New Update: Google-Extended Controls AI Training, Not Search Rankings
Google has just updated its Google-Extended user agent documentation — a move that’s catching the attention of publishers, SEOs, and digital marketers alike. The key takeaway? While you can control whether Google uses your site’s data for Gemini and Vertex AI training, this setting does not impact your Google Search rankings or inclusion.
Let’s break it down.
🔍 What’s Google-Extended?
Google-Extended is a special user agent (or product token) that web publishers can use to decide whether their website’s content can be used:
✅ For training future versions of Google Gemini models.
✅ For grounding (feeding content at prompt time) to improve Gemini AI’s factuality and relevance.
Until now, many publishers were unclear about whether opting in or out of Google-Extended might affect their Google Search performance — an important clarification for anyone focused on SEO.
✏ What’s Changed in the Documentation?
Previously, Google’s explanation was vague, simply stating:
“Google-Extended does not impact a site’s inclusion or ranking in Google Search.”
The updated guidance spells it out more clearly:
“Google-Extended does not impact a site’s inclusion in Google Search nor is it used as a ranking signal in Google Search.”
In short: Google-Extended settings only affect how your content is used for AI — not how it appears or ranks in Google Search results.
🤖 Why Does This Matter?
Many site owners worry about AI training impacting their traffic. With grounding, Google’s AI pulls live data (such as from web pages) to improve the accuracy of its AI-generated answers. But if you block Google-Extended, you’re simply telling Google not to use your content for these Gemini/Vertex AI systems.
👉 Important: This has zero effect on how Google crawls, indexes, or ranks your pages in search.
📚 Other Key Google-Extended Clarifications
Google has aligned its updated documentation with other key resources across Google Search Central:
✅ Google-Extended ≠ Search control: Use robots.txt or other established tools to manage how your site appears in Google Search.
✅ Blocking Gemini doesn’t block search crawling: Stopping AI training access doesn’t affect search engine crawling or ranking.
✅ AI grounding & training separation: Google separates the systems that train and feed Gemini from those that power search rankings.
This ensures publishers retain control over AI use without fear of impacting organic search traffic.
🚨 Why SEOs and Publishers Should Care
For SEO agencies, digital marketers, and web publishers, this clarification helps guide content strategy decisions:
- Want to protect proprietary content from being used for AI grounding? You can safely block Google-Extended without hurting SEO.
- Focused solely on search performance?

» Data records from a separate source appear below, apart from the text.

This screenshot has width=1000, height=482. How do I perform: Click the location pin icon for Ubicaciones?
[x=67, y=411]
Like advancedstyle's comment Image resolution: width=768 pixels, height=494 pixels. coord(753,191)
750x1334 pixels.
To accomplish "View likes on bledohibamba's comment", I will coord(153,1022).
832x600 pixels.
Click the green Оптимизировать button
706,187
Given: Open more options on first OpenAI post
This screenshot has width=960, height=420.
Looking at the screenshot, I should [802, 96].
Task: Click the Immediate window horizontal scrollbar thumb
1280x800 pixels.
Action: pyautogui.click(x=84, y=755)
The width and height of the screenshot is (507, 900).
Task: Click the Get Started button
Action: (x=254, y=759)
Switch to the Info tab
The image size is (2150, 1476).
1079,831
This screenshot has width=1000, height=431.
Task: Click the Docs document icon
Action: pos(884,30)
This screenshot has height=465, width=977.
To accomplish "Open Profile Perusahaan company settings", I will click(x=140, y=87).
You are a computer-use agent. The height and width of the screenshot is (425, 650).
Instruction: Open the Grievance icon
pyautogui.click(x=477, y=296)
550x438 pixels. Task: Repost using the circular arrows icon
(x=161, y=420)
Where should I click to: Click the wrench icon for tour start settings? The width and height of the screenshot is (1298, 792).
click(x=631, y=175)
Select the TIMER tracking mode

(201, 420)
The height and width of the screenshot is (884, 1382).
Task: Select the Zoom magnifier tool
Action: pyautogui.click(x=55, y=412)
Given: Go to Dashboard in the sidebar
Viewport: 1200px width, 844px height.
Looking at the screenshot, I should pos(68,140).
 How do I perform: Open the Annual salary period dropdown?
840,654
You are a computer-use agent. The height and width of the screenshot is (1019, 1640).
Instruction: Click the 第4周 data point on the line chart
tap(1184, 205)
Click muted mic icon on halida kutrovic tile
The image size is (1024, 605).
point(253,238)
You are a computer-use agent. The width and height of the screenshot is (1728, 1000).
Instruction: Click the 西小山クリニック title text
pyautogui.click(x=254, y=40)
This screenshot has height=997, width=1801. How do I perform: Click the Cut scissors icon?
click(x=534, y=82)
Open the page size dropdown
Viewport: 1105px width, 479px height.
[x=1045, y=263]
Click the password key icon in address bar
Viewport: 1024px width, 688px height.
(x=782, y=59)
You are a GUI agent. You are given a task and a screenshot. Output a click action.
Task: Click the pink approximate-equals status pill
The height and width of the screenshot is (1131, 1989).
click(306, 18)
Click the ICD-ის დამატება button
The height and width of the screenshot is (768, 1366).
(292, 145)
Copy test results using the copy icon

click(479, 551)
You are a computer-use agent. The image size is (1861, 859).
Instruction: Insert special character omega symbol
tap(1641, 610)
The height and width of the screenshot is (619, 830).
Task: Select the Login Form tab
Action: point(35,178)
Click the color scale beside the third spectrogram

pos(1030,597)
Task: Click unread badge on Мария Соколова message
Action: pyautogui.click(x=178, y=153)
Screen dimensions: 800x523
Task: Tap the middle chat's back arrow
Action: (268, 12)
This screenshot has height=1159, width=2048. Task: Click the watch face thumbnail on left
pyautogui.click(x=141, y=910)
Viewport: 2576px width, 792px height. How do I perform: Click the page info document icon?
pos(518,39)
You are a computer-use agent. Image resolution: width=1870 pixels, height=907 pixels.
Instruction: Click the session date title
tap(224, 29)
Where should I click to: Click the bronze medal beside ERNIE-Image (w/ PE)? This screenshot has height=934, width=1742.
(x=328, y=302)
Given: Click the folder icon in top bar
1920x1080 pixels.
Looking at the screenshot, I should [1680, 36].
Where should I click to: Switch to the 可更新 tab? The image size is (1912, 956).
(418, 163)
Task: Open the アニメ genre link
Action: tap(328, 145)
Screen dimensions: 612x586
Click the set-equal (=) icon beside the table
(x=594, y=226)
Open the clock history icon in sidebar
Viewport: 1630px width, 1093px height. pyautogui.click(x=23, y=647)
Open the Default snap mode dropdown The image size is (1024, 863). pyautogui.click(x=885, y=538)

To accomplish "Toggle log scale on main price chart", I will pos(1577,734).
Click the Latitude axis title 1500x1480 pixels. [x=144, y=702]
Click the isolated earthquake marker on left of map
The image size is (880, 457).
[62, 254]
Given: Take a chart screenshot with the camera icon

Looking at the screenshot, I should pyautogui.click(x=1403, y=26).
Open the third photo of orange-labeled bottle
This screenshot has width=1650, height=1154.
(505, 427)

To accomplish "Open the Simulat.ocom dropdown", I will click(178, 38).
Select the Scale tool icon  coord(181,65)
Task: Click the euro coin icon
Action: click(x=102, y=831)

Google-Extended settings are irrelevant to your search rankings.
This update eliminates confusion and helps publishers set clearer boundaries between AI data use and search optimization.
✅ Main Takeaways
Update | What It Means |
Google-Extended clarified | Controls Gemini/Vertex AI training, not Google Search rankings |
No ranking signal impact | Opting in or out of Google-Extended won’t affect inclusion or position |
Consistent documentation | Google’s explanation now aligns across all Google Search Central resources |
Clear separation from robots.txt | Use robots.txt for search control, Google-Extended only for AI training access |
💡 Pro Tips for Webmasters & SEOs
- Regularly audit your robots.txt and Google-Extended settings to ensure they align with your business goals.
- If you don’t want your data feeding AI models, use Google-Extended, but remember this won’t hide your pages from search results.
- Keep an eye on future AI policy updates — as generative models evolve, more controls may emerge.
🚀 Final Thoughts
Google’s update brings welcome clarity in an era where the lines between AI models and search engines are increasingly blurred. For publishers, the key message is simple:
👉 Controlling AI access ≠ controlling search rankings.
You can confidently adjust your Google-Extended settings without worrying about losing your hard-earned SEO traffic.
Stay informed, stay adaptive, and keep optimizing!